Consequentemente, com menos bens à venda e preços
maiores, o bem-estar dos produtores/consumidores será menor e eles terão de
arcar com preços de produção maiores, o que irá afetar sua capacidade de
produzir mais bens e serviços. Tudo isso irá enfraquecer a demanda efetiva.
Conclusão
O problema não é e nem nunca foi "estimular a
demanda". O grande problema sempre foi criar renda. E, para se
criar renda, é necessário antes haver produção.
É exatamente a produção (oferta) o que permite a
demanda.
Para entender este básico nem sequer é necessário
ler tratados de economia. Apenas volte ao exemplo em que você é um náufrago em
uma ilha: há ali um problema de demanda ou de oferta? Como você pode aumentar
seu consumo? Se você tivesse uma valise cheia de dinheiro, haveria aumento de
seu consumo?
Trata-se de uma realidade incontornável: não é
possível aumentar o consumo sem antes haver um aumento da renda. E para haver
renda é necessário haver produção. E para que haja um aumento da produção é
necessário um ambiente que seja propício à produção.

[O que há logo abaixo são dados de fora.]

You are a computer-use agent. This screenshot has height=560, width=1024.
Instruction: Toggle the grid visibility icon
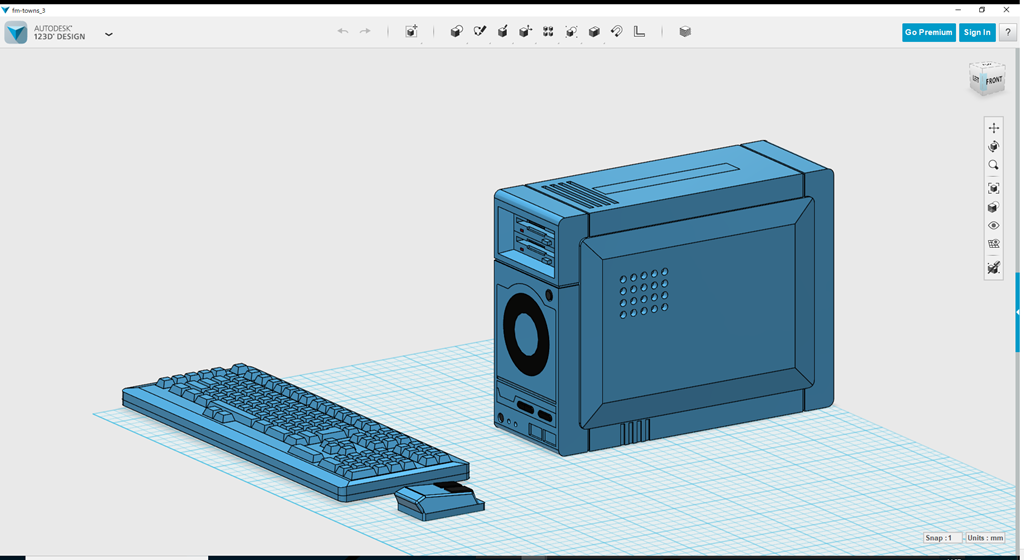pos(993,244)
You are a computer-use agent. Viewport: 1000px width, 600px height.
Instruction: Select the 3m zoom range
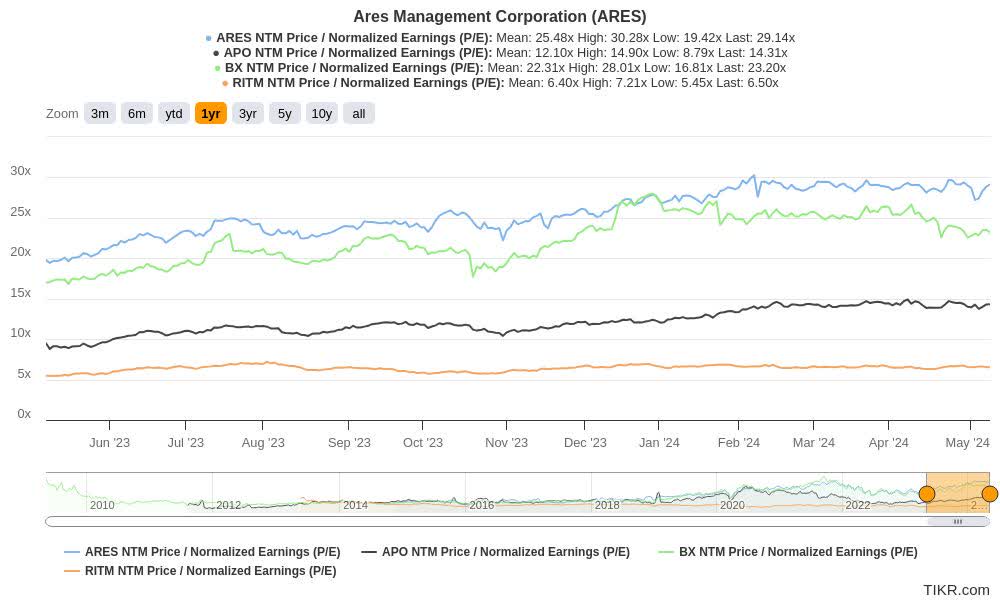coord(99,113)
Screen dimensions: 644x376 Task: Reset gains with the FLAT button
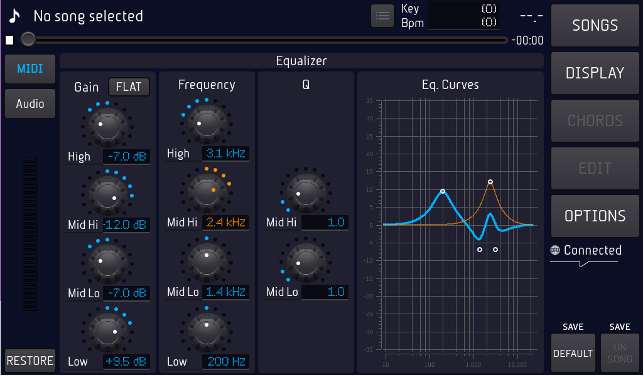tap(129, 87)
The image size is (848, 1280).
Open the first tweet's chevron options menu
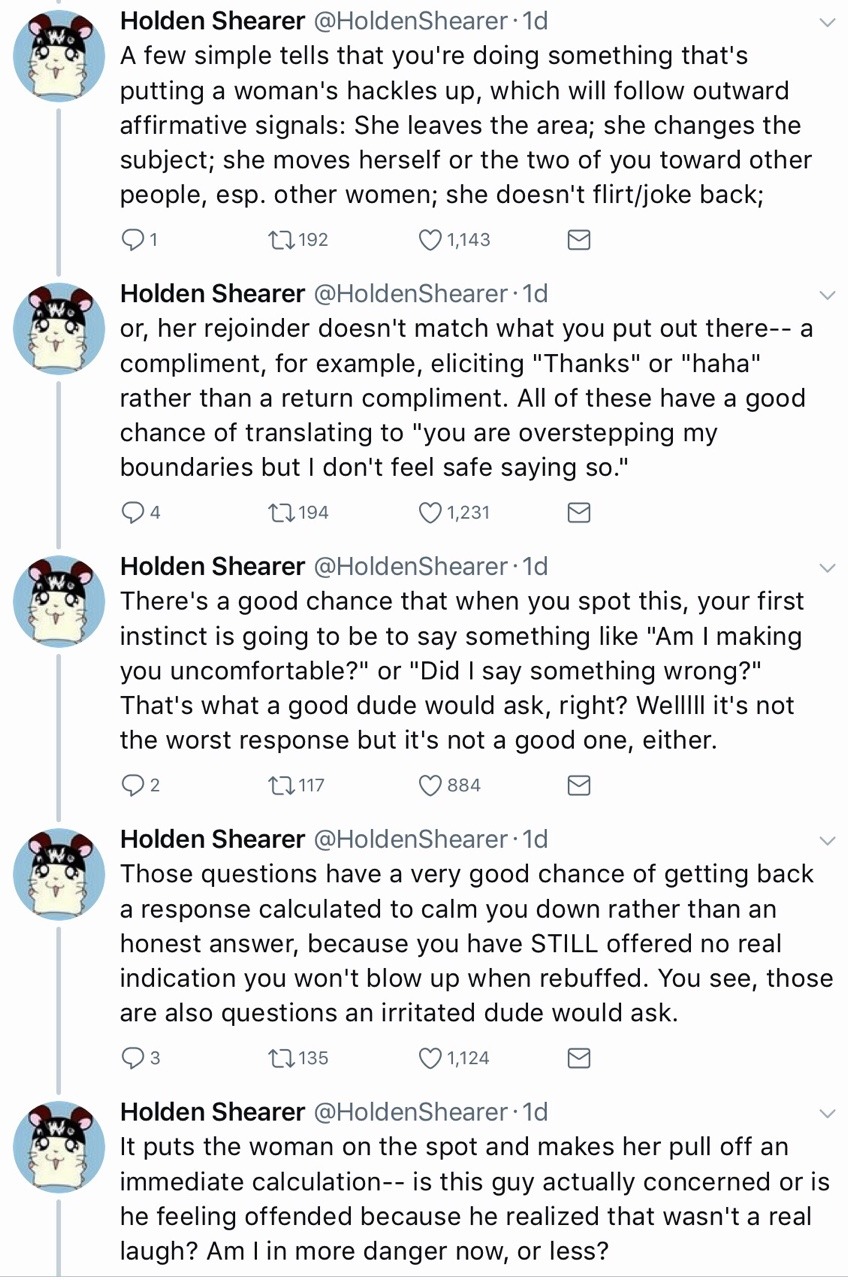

Por isso, o que é necessário para reativar uma
economia estagnada não é estimular a demanda, mas sim dar liberdade para a
produção (criação de oferta). Isso inclui desburocratizar, desregulamentar e
reduzir impostos (o que implica a necessidade de reduzir gastos do governo),
pois apenas isso irá permitir que os verdadeiros criadores de riqueza reativem
a economia em decorrência de terem mais liberdade para empreender, produzir e
gerar riqueza.
Acima de tudo, inclui não fazer uma política
monetária expansionista e não aumentar os gastos do governo — com efeito,
inclui fazer uma política monetária austera e cortar os gastos do governo
(vide, novamente, o exemplo dos produtores de batatas).
Quem defende "estimular a demanda" deve, por definição,
defender que seja facilitada a capacidade da economia de produzir bens e
serviços. Isso, sim, é promover o verdadeiro crescimento econômico.